Back to home page | Back to Reviews
Reviews
National Business Review, 13th December 2002
John Smythe
A JOURNEY THROUGH DANCE AND DRAMA
Meeting Karpovsky, created by Helen Moulder, Sue Rider and Sir Jon Trimmer from an idea by Helen Moulder. Directed by Sue Rider Court One, Christchurch (then Circa Studio, March 2003)
For those who have seen her contributions to Hens' Teeth revues, Meeting Karpovsky begins as vintage Helen Moulder. But it soon reveals itself as a very different and surprisingly substantial work in its own right.
Sylvia, a delightfully genteel and dotty lady of indeterminate age, given to making up dubious limericks, is quietly going mad in one room of a large rambling house where the view of the lawn in obscured by rampant wisteria.

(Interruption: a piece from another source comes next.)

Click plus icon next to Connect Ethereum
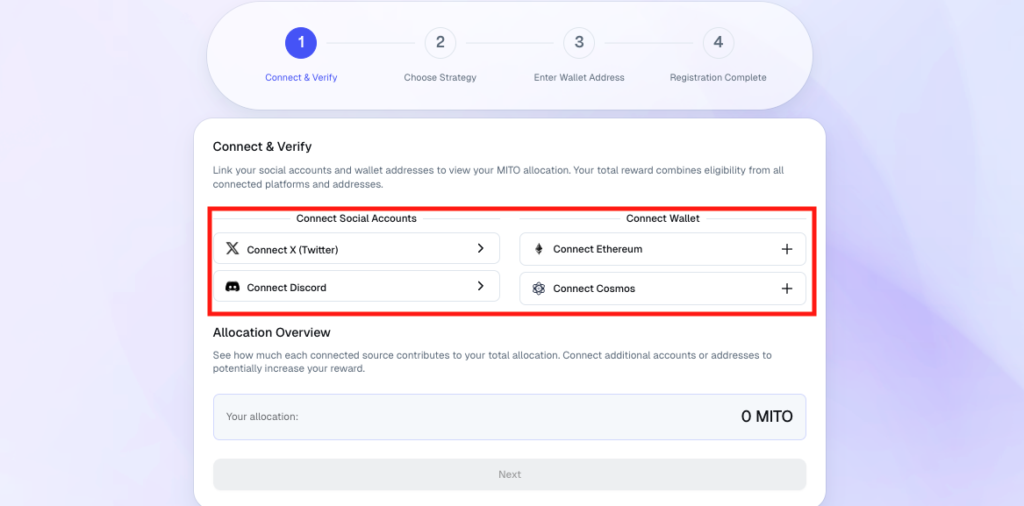This screenshot has width=1024, height=506. click(787, 249)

Escaping from her real office-worker world, she spends her evenings conversing with blown-up photos of famous characters from classical ballets. The world- famous ballet dancer Alexander Karpovsky, whom she has seen perform 127 times, is featured in the four pictures we see: as the deceptive and guilt-wracked Albrecht with the now ghostly Giselle; as the magician Herr Drosselmeyer (from The Nutcracker); as the would-be controlling Widow Simone (La Fille Mal Gardee); as Petrouchka, the harlequin puppet with a human heart, unable to escape the control of his creator.
Sylvia's fantasy world is confirmed with Karpovsky (Sir Jon Trimmer, on loan from the Royal NZ Ballet) materialises. Although shocked and fearful, she does allow him to teach her, among other things, the pas de deux from Giselle.
The play uses fantasy to take us into a profoundly moving reality of great emotional depth, the Petrouchkan theme of raging against a controlling God we no longer trust is central, and overall it informs, educates, entertains and finally inspires.
In this limbo between fantasy and reality, questions of dependence and independence, sanity and insanity, and an individual's power over life and death, are thoroughly explored.
An epilogue in which Sylvia recounts how she saved her niece from drowning is uplifting in every sense, not least because it brings together all the elements in a powerful resolution.
As Sylvia, Helen Moulder extends herself in every dimension with great emotional integrity and sure performance sensibility. In challenging herself, she challenges us to share her journey and delivers the kind of rewards that only live theatre can offer.
In the silent (but for one word) role of the fictional Karpovsky, Jon Trimmer is amiable in repose, stern and dismissive when he needs to be and a delight to observe when he comes alive as a dancer.